Corruption au Cameroun: Paul Biya poursuit son combat

Ce n’est un secret pour personne que la corruption au Cameroun est un véritable fléau national. Au point que c’est devenu depuis plusieurs années l’un des plus grands combats du président Biya qui a fait de la lutte anti-corruption à travers l’opération Épervier, l’une de ses principales préoccupations. Malheureusement, en dépit de la volonté de Paul Biya d’éradiquer ce fléau, il semble sans fin. Ainsi, le dernier rapport de la Commission nationale anti-corruption (Conac) qui porte sur l’état de la lutte contre cette « plaie » au cours de l’exercice budgétaire 2013, souligne une certaine évolution de la corruption qui se traduit par la sophistication des techniques sous diverses formes, gangrénant ainsi l’activité socio-économique du pays, a déploré le révérend pasteur Dieudonné Massi Gams, le président de l’institut chargé depuis sa création en 2006, de suivre et évaluer l’application effective du plan gouvernemental de lutte contre la corruption. Mais heureusement, le combat continue du côté gouvernemental justement.

En effet, concernant les répressions des infractions, le rapport indique que le Conseil de discipline budgétaire et financière (Cdbf) des services du Conseil supérieur de l’Etat (Consupe) a rendu, en 2013, 43 décisions dont 33 portant condamnation des agents mis en cause avant d’ajouter : « Bien plus, ces personnes ont été frappées des amendes spéciales d’un montant cumulé de 33 millions 900 mille F.CFA ». Des organes judiciaires tels la Chambre des Comptes de la Cour suprême ont été mis à contribution pour ce travail. Pour sa part, le Tribunal criminel spécial a rendu 41 décisions dont plus de la moitié portant condamnation avec 2 148 197 513 F.CFA recouvrés et reversés au Trésor public à l’issue de ces décisions.
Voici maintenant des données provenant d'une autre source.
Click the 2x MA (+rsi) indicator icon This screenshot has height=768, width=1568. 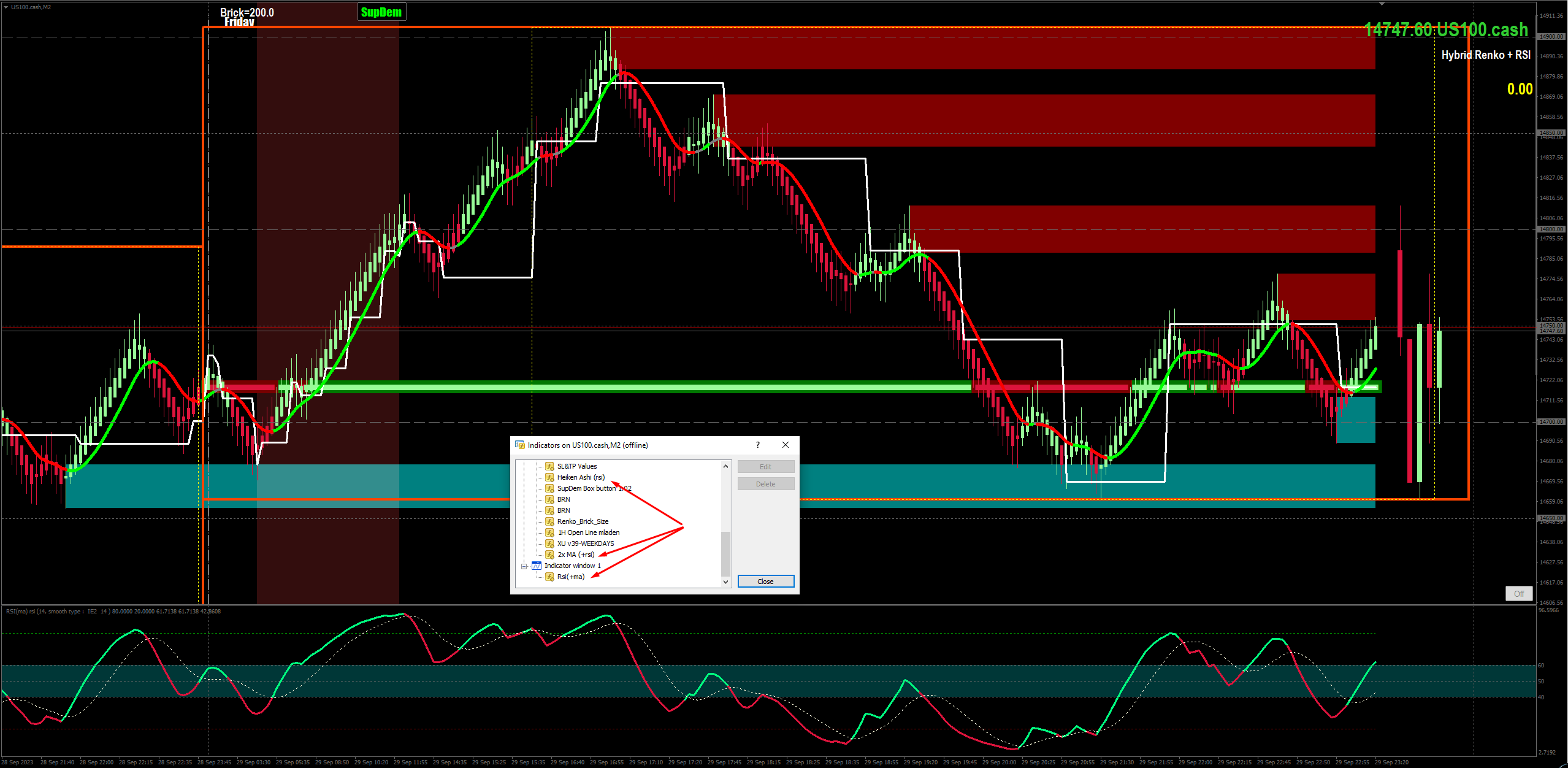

« Bien que la Conac ne soit pas spécialement chargée du recouvrement des fonds publics, ses différentes actions ont contribué, de manière directe ou indirecte, soit d’éviter à l’Etat de perdre de l’argent, soit de lui restituer de l’argent indûment perçu. Le total des sommes versées au Trésor public ou en cours de versement, à la suite des actions de la Conac, s’élève en 2013, à la somme de 50 464 843 627 F.Cfa », s’est réjoui le vice-président de cette commission qui garde espoir quant à l’avenir de la lutte anti-corruption du fait entre autres, de la volonté des autorités camerounaises de poursuivre ce combat plus que jamais avec 17 départements ministériels et 2 établissements publics administratifs (le Feicom et l’Armp) engagés dans la mise en œuvre des Initiatives à Résultats Rapides (IRR) lancées en avril 2011 par la Conac, etc.

Bref, il semble clair que le président Biya met tout en œuvre, comme promis, à travers ces différentes mesures de lutte contre la corruption, pour éradiquer ce fléau qui empoisonne la société camerounaise. Mais, l’une des mesures les plus phares de sa politique reste, l’Opération Épervier, nom donné par les médias à cette vaste opération de lutte anti-corruption lancée par le chef de l’Etat et qui n’épargne personne, même pas les anciens proches collaborateurs et pontes du pouvoir. Il a toujours fait savoir qu’il mènera jusqu’au bout ce combat contre la corruption.